While in the past, the university has responded to student concerns by saying it can’t do anything since it’s bound by contract, Wallace said the contract ends in August.

“It’s frustrating though, because we can make all the recommendations we want, but it’s still a small group of administrators who decide, so we have been putting a lot of pressure on them to listen to the community,” Wallace said.

Bona Hunt said factors like price, service, delivery and variety are considered in the contract process. While she said the university will consider the referendum’s results, she noted the university is also part of a consortium of three units, including the University of Waterloo and Windsor.

“[Waterloo and Windsor are] not bound to it, but they would have to consider going out on their own,” Bona Hunt said.

Frank Miller, director of Hospitality Services at Western, said Western’s contract with Coke lasts four more years.

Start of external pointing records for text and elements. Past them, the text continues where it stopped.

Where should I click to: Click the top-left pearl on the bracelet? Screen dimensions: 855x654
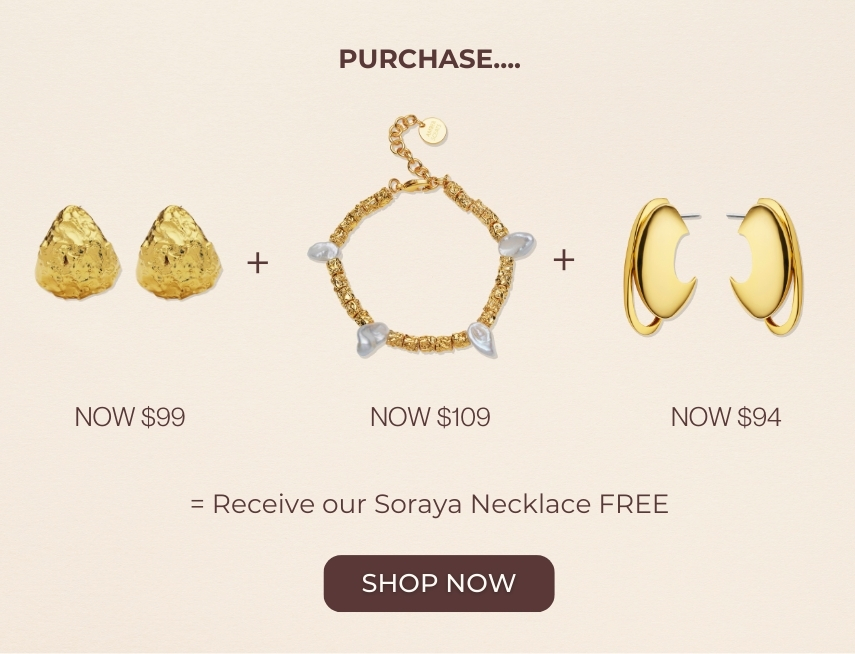(324, 251)
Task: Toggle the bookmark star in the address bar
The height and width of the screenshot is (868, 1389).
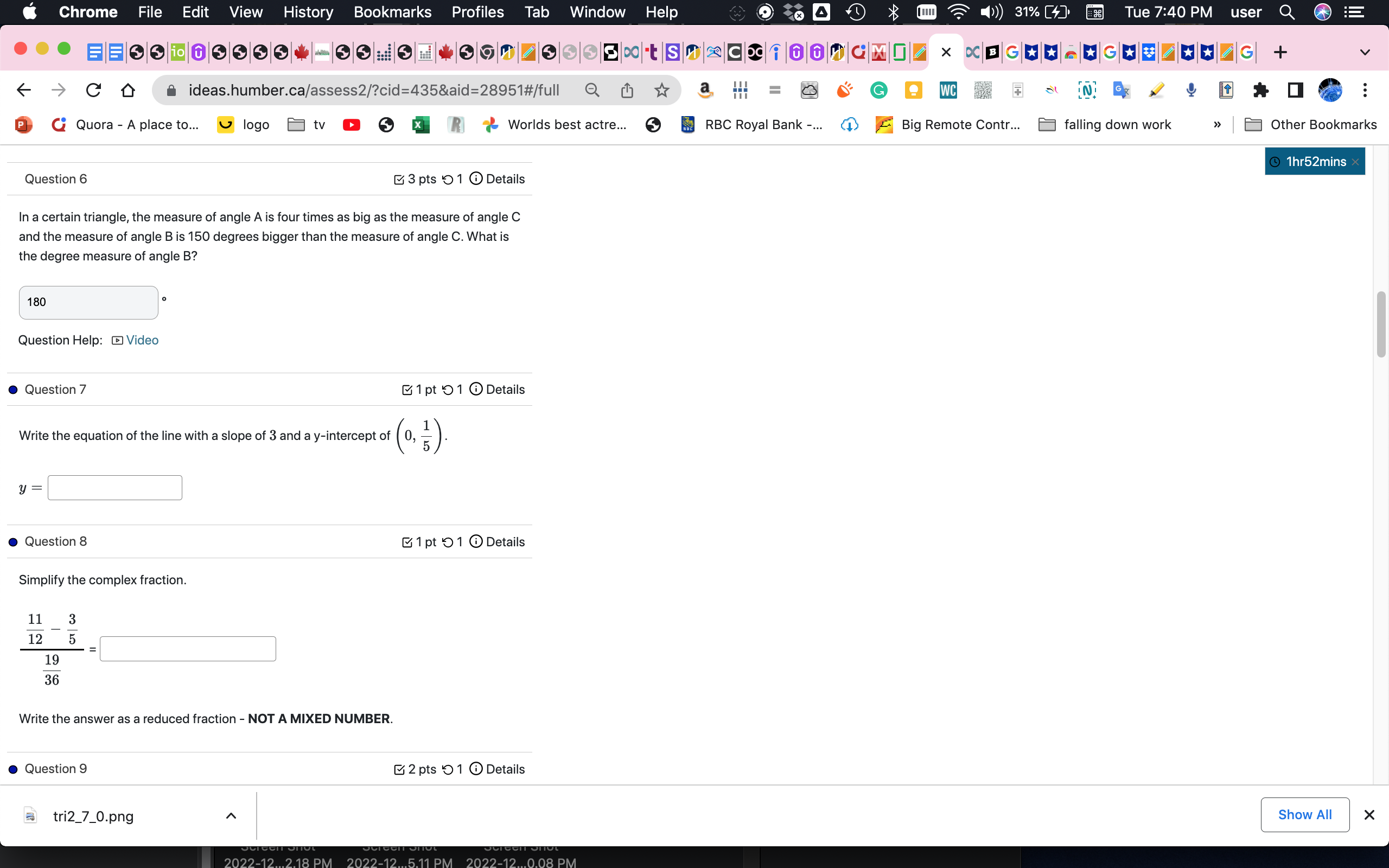Action: (662, 90)
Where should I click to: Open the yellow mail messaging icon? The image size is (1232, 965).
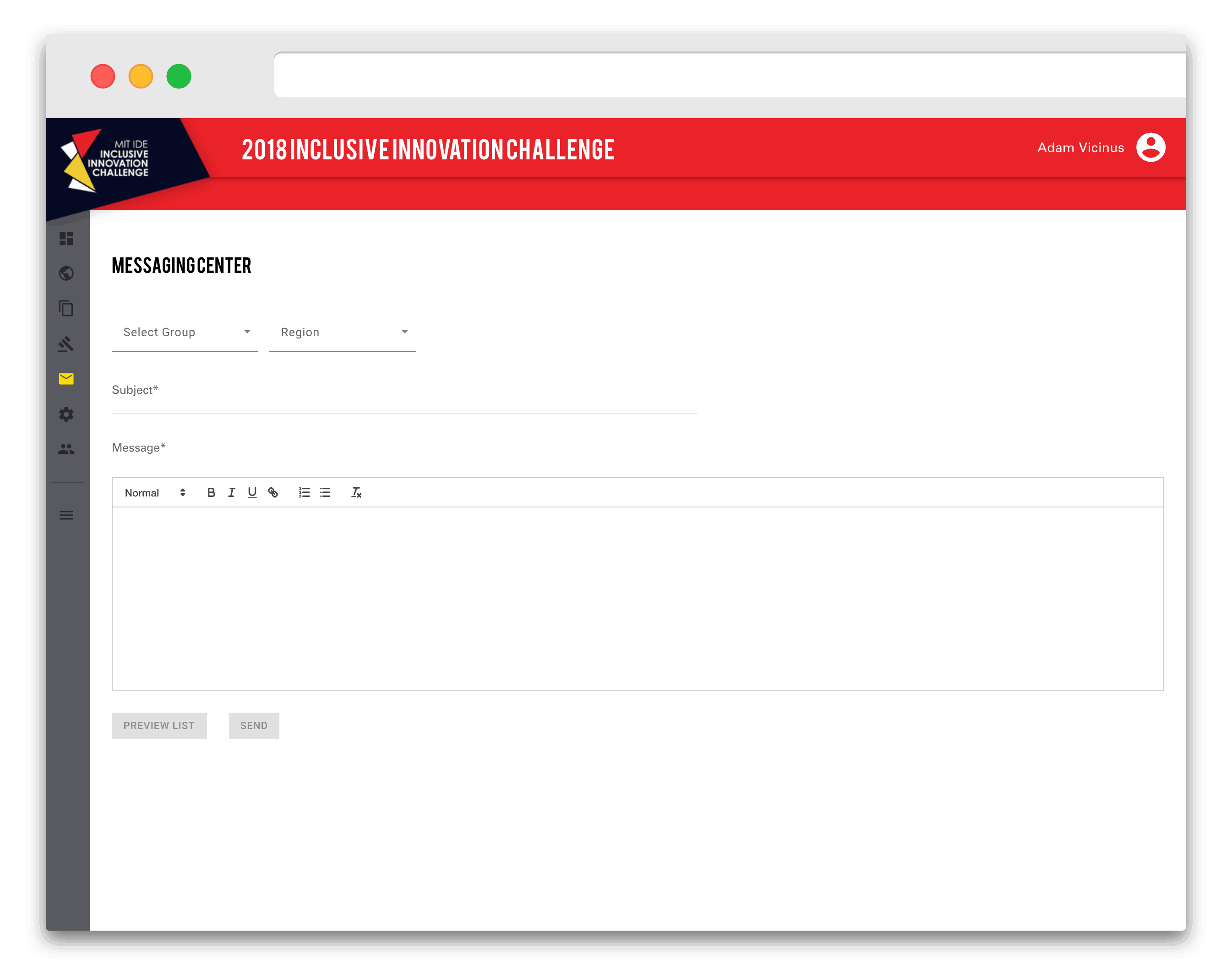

“We’ve had nothing but good service and good back-up,” he said. “We’ve been with this contract for six years and I haven’t had any phone calls or e-mails protesting.”

Fab Dolan, president of the University Students’ Council, said the USC doesn’t have any exclusivity contracts. He added The Spoke and The Wave serve Coke because they had to pick one company to rent the fountains from, but in Mustang Alley, both Coke and Pepsi are sold.

Dolan said when this issue was raised this year, “the Board took the stance that exclusivity agreements should be open and transparent for students.”